My Brother’s Got a Job, But I Don’t
There are a few obstacles to finding work here. First, I still have limited language skills. That’s problematic. Another is that people generally don’t really understand why we are here. Why would an American choose to come to Azerbaijan, and then also work for no money. That makes no sense whatsoever. To top it off, this American is just sort of popping in and out of places offering vague allusions to “helping.” That must be weird.
In any case, with the collapse of the credit union, I’ve got a few things coming up that might work out. The first is that there is a credit union in Masallı, about 45 minutes north of here, that I could visit a few times per week. Apparently it’s a very good credit union (relative to others in Azerbaijan, of course), but I’m told the director of said credit union is rather stoic. The guy from the CIA told me that he is a “cold person.” At this point, if he’s cold but still does the job right, I’ll take it. The last director I worked with may have had a great community reputation and was well-known, but that is certainly not indicative of the job he did at Araz Kredit İttifaqı. I’ll probably be able to better explore that situation after the Novruz holiday.

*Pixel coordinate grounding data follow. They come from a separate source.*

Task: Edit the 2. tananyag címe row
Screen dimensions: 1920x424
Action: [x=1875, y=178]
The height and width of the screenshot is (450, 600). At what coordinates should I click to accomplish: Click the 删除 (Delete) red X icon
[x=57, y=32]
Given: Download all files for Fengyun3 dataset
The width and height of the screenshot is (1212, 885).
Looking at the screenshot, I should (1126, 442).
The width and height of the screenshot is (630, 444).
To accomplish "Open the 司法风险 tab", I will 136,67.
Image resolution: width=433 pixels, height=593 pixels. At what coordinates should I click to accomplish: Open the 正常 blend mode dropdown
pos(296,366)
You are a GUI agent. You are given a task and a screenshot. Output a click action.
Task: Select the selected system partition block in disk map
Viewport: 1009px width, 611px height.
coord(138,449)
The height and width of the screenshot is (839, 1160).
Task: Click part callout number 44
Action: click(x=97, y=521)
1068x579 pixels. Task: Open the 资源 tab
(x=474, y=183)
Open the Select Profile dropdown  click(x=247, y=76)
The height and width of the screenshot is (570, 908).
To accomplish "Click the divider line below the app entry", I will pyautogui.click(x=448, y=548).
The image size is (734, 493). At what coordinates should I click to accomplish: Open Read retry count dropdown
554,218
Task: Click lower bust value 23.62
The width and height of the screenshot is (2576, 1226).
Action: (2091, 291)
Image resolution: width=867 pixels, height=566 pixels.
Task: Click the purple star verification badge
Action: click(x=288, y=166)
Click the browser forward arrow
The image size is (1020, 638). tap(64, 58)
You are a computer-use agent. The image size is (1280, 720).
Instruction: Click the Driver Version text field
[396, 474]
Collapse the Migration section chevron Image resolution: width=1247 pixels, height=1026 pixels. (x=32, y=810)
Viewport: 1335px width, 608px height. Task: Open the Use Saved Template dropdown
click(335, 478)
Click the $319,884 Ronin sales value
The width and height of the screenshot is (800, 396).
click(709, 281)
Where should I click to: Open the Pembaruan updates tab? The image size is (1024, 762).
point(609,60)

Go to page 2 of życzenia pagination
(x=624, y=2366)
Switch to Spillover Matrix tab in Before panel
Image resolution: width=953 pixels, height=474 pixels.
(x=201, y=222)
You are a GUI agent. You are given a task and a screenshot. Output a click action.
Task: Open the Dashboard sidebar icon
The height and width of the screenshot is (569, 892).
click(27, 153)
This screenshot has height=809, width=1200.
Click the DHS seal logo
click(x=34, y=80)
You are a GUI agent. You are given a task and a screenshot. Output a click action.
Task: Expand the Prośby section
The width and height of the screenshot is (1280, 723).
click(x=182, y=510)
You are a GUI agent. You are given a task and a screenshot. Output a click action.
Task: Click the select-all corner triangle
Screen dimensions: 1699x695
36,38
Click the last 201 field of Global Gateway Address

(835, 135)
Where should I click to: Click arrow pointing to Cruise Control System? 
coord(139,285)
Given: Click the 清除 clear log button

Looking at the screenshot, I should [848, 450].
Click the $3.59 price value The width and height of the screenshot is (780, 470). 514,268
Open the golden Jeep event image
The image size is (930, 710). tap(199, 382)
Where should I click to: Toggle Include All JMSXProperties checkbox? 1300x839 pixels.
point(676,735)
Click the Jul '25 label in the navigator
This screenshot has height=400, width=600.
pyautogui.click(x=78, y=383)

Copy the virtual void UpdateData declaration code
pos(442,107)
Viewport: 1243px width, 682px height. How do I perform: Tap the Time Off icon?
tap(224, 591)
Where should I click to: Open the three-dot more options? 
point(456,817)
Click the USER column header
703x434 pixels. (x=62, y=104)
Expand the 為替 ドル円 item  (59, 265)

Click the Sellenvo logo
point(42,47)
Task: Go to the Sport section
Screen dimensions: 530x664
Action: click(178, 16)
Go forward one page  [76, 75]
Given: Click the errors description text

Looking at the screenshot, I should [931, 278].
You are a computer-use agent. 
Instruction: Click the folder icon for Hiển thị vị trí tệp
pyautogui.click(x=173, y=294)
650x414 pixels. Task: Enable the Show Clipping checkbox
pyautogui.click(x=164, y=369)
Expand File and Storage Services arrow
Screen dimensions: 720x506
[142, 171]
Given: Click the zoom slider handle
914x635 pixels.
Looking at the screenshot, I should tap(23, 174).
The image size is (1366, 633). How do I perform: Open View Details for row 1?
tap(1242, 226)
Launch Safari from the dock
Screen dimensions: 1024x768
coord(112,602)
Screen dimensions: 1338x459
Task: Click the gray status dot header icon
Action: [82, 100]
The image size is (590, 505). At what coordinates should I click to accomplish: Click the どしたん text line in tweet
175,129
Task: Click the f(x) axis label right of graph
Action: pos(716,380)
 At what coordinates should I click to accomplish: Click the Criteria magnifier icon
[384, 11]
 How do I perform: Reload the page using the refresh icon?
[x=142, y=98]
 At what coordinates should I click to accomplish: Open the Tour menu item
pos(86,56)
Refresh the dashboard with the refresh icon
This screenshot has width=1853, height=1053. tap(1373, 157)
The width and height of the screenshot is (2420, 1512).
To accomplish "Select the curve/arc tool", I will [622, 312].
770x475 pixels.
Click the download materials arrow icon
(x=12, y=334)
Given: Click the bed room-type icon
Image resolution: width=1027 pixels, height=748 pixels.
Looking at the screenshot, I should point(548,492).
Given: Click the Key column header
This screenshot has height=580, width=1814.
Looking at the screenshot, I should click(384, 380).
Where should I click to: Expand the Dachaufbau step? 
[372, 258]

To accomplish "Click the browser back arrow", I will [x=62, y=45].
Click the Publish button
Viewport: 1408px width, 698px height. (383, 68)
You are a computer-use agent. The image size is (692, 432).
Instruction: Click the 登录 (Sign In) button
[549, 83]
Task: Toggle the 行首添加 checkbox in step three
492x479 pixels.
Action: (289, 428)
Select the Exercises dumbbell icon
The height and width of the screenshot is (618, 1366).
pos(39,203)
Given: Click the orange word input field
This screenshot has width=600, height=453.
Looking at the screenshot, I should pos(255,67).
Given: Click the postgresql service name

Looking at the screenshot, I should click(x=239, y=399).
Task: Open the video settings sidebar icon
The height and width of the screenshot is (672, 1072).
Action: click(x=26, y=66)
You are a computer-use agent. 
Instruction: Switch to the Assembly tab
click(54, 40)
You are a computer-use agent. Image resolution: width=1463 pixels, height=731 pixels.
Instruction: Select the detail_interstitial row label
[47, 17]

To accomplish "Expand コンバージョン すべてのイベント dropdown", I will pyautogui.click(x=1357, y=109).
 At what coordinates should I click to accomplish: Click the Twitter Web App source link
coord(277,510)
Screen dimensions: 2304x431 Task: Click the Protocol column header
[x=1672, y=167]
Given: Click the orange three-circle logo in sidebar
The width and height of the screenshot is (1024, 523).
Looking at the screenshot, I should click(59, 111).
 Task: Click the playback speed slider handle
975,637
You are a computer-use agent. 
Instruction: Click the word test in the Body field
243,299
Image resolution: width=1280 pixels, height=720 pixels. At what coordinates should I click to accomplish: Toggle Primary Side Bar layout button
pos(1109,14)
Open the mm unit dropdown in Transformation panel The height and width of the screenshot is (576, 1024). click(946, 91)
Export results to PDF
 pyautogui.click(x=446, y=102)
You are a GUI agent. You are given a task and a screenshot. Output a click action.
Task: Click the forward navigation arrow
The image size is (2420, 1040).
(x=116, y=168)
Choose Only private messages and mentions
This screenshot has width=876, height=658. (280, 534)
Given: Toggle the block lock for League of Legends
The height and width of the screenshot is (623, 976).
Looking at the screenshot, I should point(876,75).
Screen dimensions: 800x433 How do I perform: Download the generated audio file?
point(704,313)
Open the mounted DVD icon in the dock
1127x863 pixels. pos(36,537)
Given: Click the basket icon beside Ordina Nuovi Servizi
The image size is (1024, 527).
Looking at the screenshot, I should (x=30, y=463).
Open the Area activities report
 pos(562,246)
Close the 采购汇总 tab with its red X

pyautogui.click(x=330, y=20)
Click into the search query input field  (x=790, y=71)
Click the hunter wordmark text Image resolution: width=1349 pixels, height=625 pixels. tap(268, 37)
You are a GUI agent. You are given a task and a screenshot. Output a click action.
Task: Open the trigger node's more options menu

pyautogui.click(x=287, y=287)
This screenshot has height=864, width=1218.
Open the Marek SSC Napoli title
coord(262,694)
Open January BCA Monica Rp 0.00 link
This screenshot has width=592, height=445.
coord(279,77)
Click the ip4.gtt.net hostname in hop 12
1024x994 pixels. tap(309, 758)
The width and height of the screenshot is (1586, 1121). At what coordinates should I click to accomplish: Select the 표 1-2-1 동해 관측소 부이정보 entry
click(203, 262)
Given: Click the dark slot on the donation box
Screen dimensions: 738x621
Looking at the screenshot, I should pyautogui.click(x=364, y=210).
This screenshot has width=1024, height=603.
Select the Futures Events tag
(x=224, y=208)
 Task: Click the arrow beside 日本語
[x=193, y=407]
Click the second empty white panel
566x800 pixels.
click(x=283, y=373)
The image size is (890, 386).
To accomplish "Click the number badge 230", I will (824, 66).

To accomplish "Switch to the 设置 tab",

Another promising opportunity is at AccessBank. I wrote a bunch of dry posts on AccessBank a while ago, here, here, and here. And their website is over there on the right. You can also see that they’ve really expanded their business in Africa recently, attempting to take advantage of the returns on microfinance there. I met with a few people at the local branch here, talked with other Volunteers about their experiences at AccessBank, and have started thinking about teaching a basic business english course there. I might also have opportunities to contribute to marketing and their corporate social responsibility projects.